Search Config Explain in HW

The configuration of a sub-network is defined by several parameters. Here’s a breakdown with examples:

1. `wid` – Width of the Network 📏

Represents the number of channels in convolutional layers.
1 – Full width (all channels).
0 – Pruned width (reduced channels).

2. `ks` – Kernel Sizes 🔲

Defines the filter size for each layer.
Example:
- 3 – 3x3 kernel.
- 7 – 7x7 kernel.
Varies across layers for flexibility.

3. `e` – Expand Ratio 🚀

Controls how much the number of channels expands in the inverted residual block.
Example:
- e = 6 – Channels expanded by 6x.
- e = 3 – Channels expanded by 3x.

4. `d` – Depth of the Block 📚

Refers to how many layers each block has.
Example:
- d = 2 – Two layers in the block.
- d = 0 – Block is skipped or minimal.

5. `image_size` – Input Resolution 🖼️

Represents the input image size.
Example:
- image_size = 96 – 96x96 pixel input.

🧪 NAS Applications Overview

🌟 Once-for-All (OFA) in Different Domains

📖 Natural Language Processing (NLP)

🌀 Once-for-All Transformers (OFA-Transformers):
Design a single transformer model that can specialize into sub-networks for various platforms, from resource-constrained devices to powerful servers.
⚙️ Hardware-Aware Transformers (HAT):
Search for transformer architectures optimized for specific hardware platforms, achieving significant speed-ups and model size reductions.
🔩 Spartan Transformer Chip:
A specialized chip for efficient NLP, showcasing the practical feasibility of hardware-aware NAS.

🏔️ 3D Vision

🛻 Sparse Point Voxel (SPV) for LiDAR Segmentation:
Efficient architectures designed to process point cloud data from LiDAR sensors, enabling real-time performance for self-driving applications.
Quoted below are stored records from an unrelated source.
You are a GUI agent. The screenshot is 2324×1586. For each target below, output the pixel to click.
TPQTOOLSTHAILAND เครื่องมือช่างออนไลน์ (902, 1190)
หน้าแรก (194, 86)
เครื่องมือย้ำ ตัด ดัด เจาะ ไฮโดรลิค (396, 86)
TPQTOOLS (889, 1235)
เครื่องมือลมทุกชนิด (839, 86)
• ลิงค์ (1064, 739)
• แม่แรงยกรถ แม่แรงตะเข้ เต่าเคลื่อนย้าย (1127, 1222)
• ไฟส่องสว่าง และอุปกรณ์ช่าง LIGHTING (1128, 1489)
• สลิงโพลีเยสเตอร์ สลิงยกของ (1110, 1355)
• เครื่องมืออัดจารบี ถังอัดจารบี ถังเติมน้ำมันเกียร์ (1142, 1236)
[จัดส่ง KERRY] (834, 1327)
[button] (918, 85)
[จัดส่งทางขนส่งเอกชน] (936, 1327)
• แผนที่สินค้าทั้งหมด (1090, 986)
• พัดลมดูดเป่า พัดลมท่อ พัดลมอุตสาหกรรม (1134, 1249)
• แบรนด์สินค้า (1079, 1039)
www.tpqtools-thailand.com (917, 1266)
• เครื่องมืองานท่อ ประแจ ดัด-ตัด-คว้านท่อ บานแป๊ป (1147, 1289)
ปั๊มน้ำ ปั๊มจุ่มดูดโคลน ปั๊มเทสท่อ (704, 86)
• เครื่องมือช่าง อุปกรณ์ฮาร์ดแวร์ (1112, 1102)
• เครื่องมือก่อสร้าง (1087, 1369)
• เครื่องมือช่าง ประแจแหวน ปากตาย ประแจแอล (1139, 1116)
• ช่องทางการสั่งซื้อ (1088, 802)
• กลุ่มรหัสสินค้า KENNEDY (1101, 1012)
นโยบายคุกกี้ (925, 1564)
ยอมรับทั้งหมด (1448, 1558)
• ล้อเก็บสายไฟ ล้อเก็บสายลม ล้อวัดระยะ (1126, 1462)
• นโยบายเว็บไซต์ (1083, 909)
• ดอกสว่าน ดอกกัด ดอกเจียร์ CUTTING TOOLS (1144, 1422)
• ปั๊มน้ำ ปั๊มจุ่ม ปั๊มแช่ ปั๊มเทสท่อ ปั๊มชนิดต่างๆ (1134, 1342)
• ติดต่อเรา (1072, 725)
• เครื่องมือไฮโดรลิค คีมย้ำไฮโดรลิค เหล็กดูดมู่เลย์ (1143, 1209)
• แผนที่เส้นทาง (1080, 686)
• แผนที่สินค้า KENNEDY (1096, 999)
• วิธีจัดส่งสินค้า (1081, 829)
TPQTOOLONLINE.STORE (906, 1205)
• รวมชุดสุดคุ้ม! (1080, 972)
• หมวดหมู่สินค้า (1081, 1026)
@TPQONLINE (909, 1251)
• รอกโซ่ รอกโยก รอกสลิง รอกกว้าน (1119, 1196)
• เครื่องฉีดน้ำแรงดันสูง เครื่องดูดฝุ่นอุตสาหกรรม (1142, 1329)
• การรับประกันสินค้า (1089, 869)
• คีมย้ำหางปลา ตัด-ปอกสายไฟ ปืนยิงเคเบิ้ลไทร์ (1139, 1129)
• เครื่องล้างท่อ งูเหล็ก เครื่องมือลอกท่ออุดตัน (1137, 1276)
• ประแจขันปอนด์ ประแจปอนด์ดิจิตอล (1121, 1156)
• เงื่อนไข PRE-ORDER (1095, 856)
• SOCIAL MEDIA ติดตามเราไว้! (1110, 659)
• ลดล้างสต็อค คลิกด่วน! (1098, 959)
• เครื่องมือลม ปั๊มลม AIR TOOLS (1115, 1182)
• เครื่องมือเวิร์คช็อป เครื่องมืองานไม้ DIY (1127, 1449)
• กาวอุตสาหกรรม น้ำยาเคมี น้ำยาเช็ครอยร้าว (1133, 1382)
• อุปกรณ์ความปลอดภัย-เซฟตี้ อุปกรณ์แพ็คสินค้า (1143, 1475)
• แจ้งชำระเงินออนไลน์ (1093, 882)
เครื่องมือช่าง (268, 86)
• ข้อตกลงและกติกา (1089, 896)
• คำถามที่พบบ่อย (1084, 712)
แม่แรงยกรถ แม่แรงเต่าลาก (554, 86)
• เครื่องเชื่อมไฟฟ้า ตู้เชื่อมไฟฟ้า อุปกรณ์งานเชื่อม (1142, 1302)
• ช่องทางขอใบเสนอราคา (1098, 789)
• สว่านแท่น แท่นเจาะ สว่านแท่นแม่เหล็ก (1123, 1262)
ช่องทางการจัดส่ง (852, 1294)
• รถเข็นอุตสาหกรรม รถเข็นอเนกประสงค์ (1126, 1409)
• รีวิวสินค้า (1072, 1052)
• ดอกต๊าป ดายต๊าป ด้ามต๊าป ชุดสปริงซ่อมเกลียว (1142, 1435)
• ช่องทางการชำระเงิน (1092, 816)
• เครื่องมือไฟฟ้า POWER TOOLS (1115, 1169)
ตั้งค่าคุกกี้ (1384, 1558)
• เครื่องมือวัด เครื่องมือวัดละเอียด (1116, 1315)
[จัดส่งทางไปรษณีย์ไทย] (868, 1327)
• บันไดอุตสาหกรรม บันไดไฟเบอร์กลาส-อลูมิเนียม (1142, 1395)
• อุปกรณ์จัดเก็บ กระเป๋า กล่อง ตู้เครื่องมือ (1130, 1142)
🖼️ Image Editing (Generative Adversarial Networks - GANs)

🎨 Once-for-All GANs:
Train a single GAN capable of generating images at various resolutions and quality levels, supporting fast prototyping and high-quality image finalization.

🕺 Human Pose Estimation

📱 Hardware-aware NAS for Pose Estimation:
Design efficient architectures for real-time pose estimation on mobile devices.

🧑‍🔬 Quantum AI

🔬 OFA for Quantum Circuits:
Search for robust sub-circuits within a larger super-circuit to mitigate noise and enhance accuracy in quantum computing applications.

💬 Large Language Models (LLMs)

⚡ Inference Adaptive LLMs:
Apply OFA principles to LLMs, creating multiple models of varying sizes from a single trained super-network, enabling deployment across diverse hardware platforms.